Aside from that, inference is much less costly than training (about 9x, see calculation below), and the training costs are only 0.42 million. Even if the cost of generating the same synthetic data were attributed to each model repeatedly (which it shouldn't), it's not plausible that the generation costs more than the training.

Costs for inference vs. training: Inference is a forward pass only that requires just two FLOPs per parameter (one addition and one multiplication). Training is 6 FLOPs (2 FLOPs for the forward pass and at least 4 FLOPs for backpropagation). That would be 2 FLOPs for inference vs. 6 FLOPs for training, but they're not the same FLOPs. Inference is nowadays typically done on 4-bit, while training has to be done at higher precision, typically a mixture of 16 and 32-bit. It's still at least 3x slower per FLOP than 4-bit inference, so inference ends up being at least 9x faster than training.

wait actually, @Gigacasting what costs are you asking?
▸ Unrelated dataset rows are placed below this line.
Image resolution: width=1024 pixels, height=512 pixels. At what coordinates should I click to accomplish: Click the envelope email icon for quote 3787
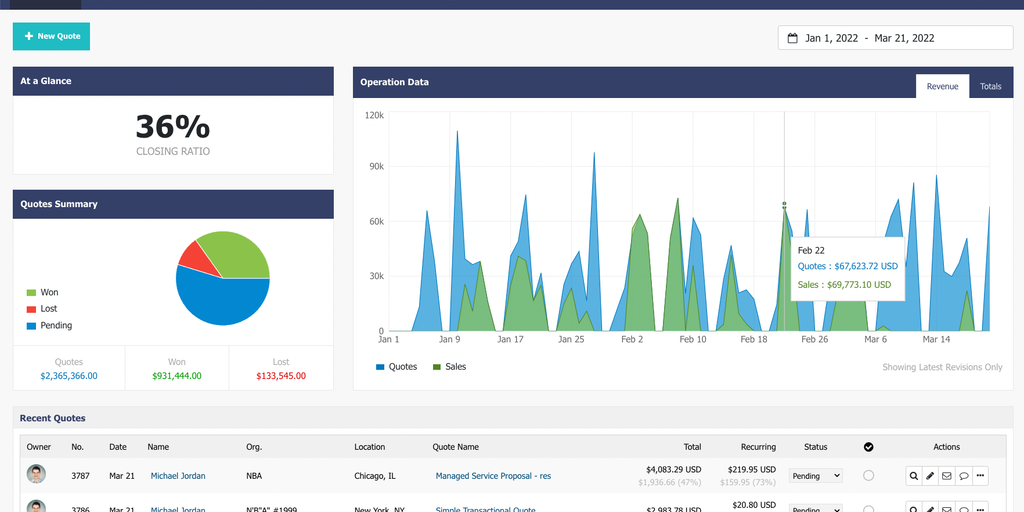(947, 476)
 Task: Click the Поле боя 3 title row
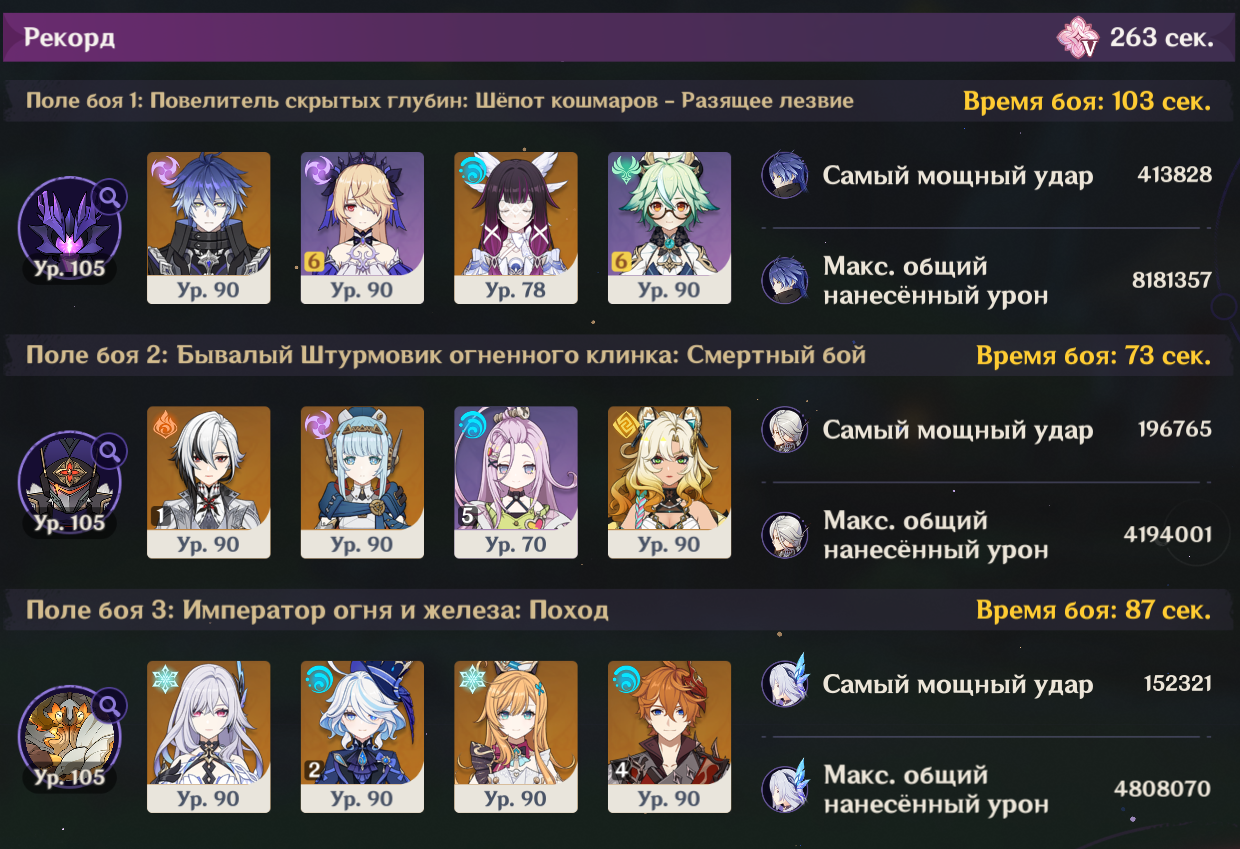[620, 610]
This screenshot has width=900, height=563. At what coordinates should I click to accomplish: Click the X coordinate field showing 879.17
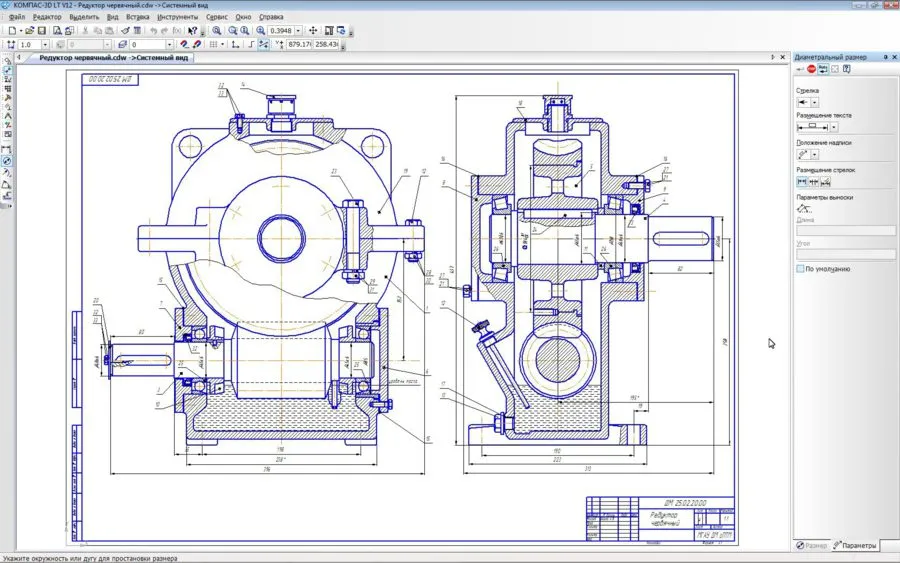tap(299, 45)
Compute only?

2022 (gpt-4 was trained): Saltman said (in 2023) GPT-4 took about ~100 Million to train.

@firstuserhere so by moores law gains alone you would expect 16 fold reduction, bring you down to 6 million. There are also chip architecture gains not just from adding transistor, training efficiency gains, finding ways to filter the training data to not waste compute on worthless low information examples. (For example trying to memorize hashes or public keys that happen to be in the training set).

Also if the gpt-4 source is similar to the gpt-3 source it's a tiny python program of a few thousand lines. Open source versions exist and over the next 7 years many innovations will be found that weren't available to OAI.